Their curved sensor is still rigid. They don't achieve it by making the sensor flexible. Curved sensors also have very limited applications, as they only work when the curvature of field from the lens matches the curvature of the sensor. In other words, they could simplify the development of fixed lenses for certain applications, but it's doubtful that they will bring a lot to the table for any application where a dynamic focal length is necessary.


----------



## arcanej (Sep 29, 2014)

> Their curved sensor is still rigid.



I understand... it was a bad joke. For what it is worth, here is a good description for why iPhones might be bending along with a little force diagram.

http://imgur.com/a/FBegH


----------



## Marsu42 (Sep 29, 2014)

tolusina said:


> Is this a Good Thing™ or a Bad Thing™?



This is a Totally Awsome™ thing because now we can intimidate all these Nikon fanboys by stating that even mobile phones have their Sony sensor, so it cannot be any good! And anyway, who wants to own a camera from a manufacturer that cannot even produce its own sensors


----------



## J.R. (Sep 29, 2014)

Er... Does it shoot RAW?


----------



## jrista (Sep 29, 2014)

J.R. said:


> Er... Does it shoot RAW?



Probably not. Exmor should improve DR across the board though, not just in the shadows (that's another one of those things that no one seems to understand...more DR is more DR, it's not just a shadow thing. ) That should reduce noise and improve color fidelity everywhere, even if your not pushing shadows. Granted, there are some good sensors in phones already...like the Lumia 1020's 41mp sensor (which takes very nice, and particularly sharp photos.) Exmor in an iPhone probably isn't going to be as much a lead over Lumia as a FF Exmor-based DSLR has over Canon DSLRs. Still, the BSI Exmor RS sensors are really good sensors.


----------



## zim (Sep 29, 2014)

So what's in Sony phones then I wonder?


----------



## jrista (Sep 29, 2014)

dilbert said:


> Apple consider themselves to be a premium brand so it makes sense that they would use the best sensor tech available.



Yeah, indeed.


----------



## 3kramd5 (Sep 29, 2014)

jrista said:


> J.R. said:
> 
> 
> > Er... Does it shoot RAW?
> ...



Anecdotally, my HTC One (no clue who builds the sensor) seemed to have significantly wider DR than my iphone 6 has. The former's camera was generally awful, but occasionally I'd look at a picture and truly wonder if I could replicate it with one of my SLRs in a single exposure.


----------



## pierlux (Sep 30, 2014)

jrista said:


> Looks like even iPhone has moved to Exmor.

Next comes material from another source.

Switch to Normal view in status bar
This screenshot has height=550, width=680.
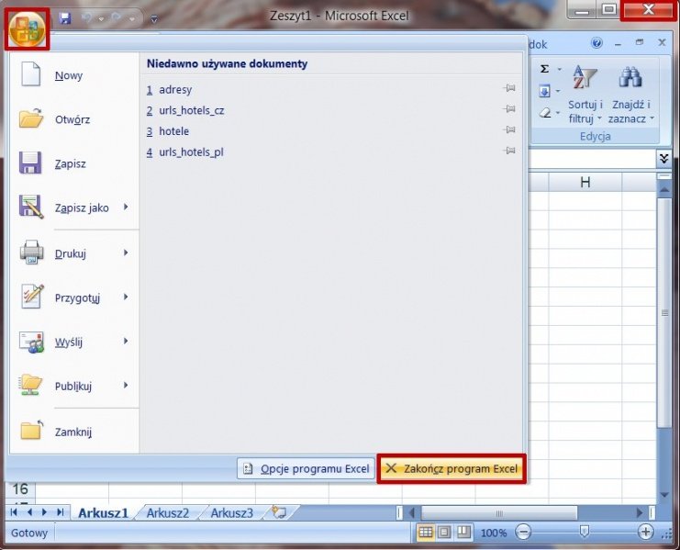pos(427,533)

Actually, Sony’s Exmor-R back-illuminated sensor was first introduced in the rear-facing camera of the iPhone 4s. The iPhone 5 had the same sensor as the 4s. Then Apple moved to the Exmor-RS (stacked) with the iPhone 5s, the 6 and 6 plus having the same sensor as the 5s. 

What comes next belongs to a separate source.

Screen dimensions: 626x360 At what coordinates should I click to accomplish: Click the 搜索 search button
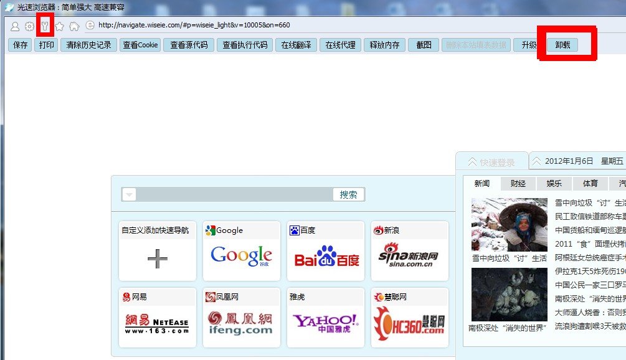[349, 194]
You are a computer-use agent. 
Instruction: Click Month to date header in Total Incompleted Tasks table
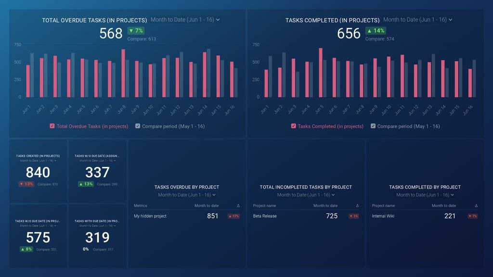(325, 206)
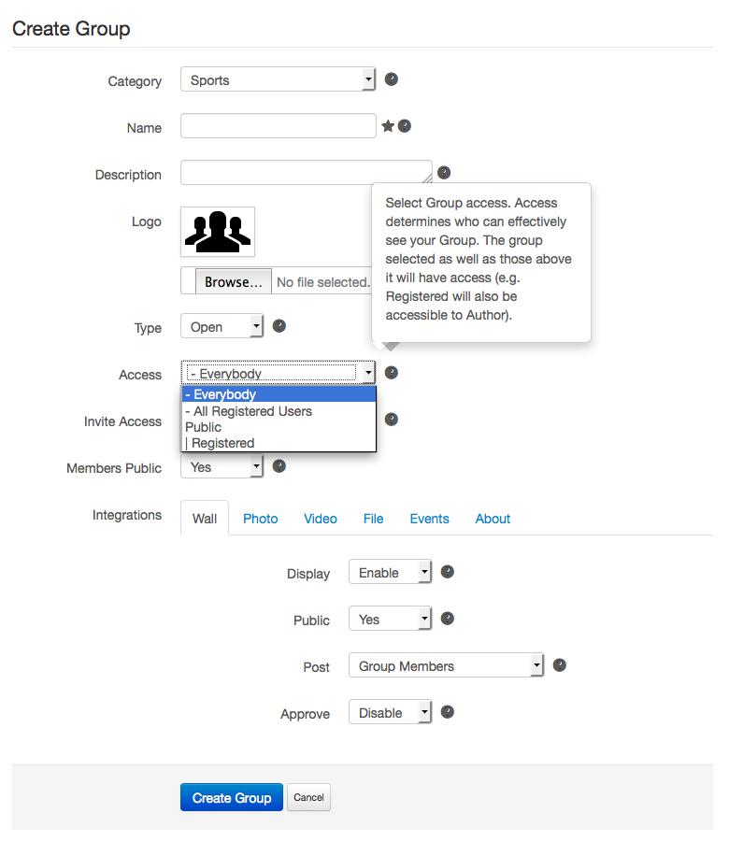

What's new in the 6 and 6 Plus is only the front facing camera, previously a 1.2 MP BSI OmniVision in both the 5 and 5s, now Sony Exmor-RS. 

Well, the rear-facing camera of the 6 Plus has also optical image stabilization as a new feature, but the sensor is the same as the 5s and 6.


----------



## Mt Spokane Photography (Sep 30, 2014)

pierlux said:


> jrista said:
> 
> 
> > Looks like even iPhone has moved to Exmor.
> ...


----------



## wickidwombat (Sep 30, 2014)

3kramd5 said:


> jrista said:
> 
> 
> > J.R. said:
> ...



RAW and full manual control is what I want oh and also USB Host functionality....


----------



## e17paul (Sep 30, 2014)

J.R. said:


> Er... Does it shoot RAW?


I think I remember RAW being available to app developers, from the coverage just after launch. I may be wrong as I can't find said report at the moment.

What Apple have done is to allow manual shutter and ISO setting control. This is not included in Apple's camera app but is in a small but growing number of third party camera apps on the App Store. Meanwhile, here is a test shot taken in my lunch break. HDR was not used. 

Edit: I have just found that although the image was rotated in Photo app, it was not when uploaded.


----------



## sanj (Sep 30, 2014)

tolusina said:


> jrista said:
> 
> 
> > I found this the other day:
> ...



hahahahaha


----------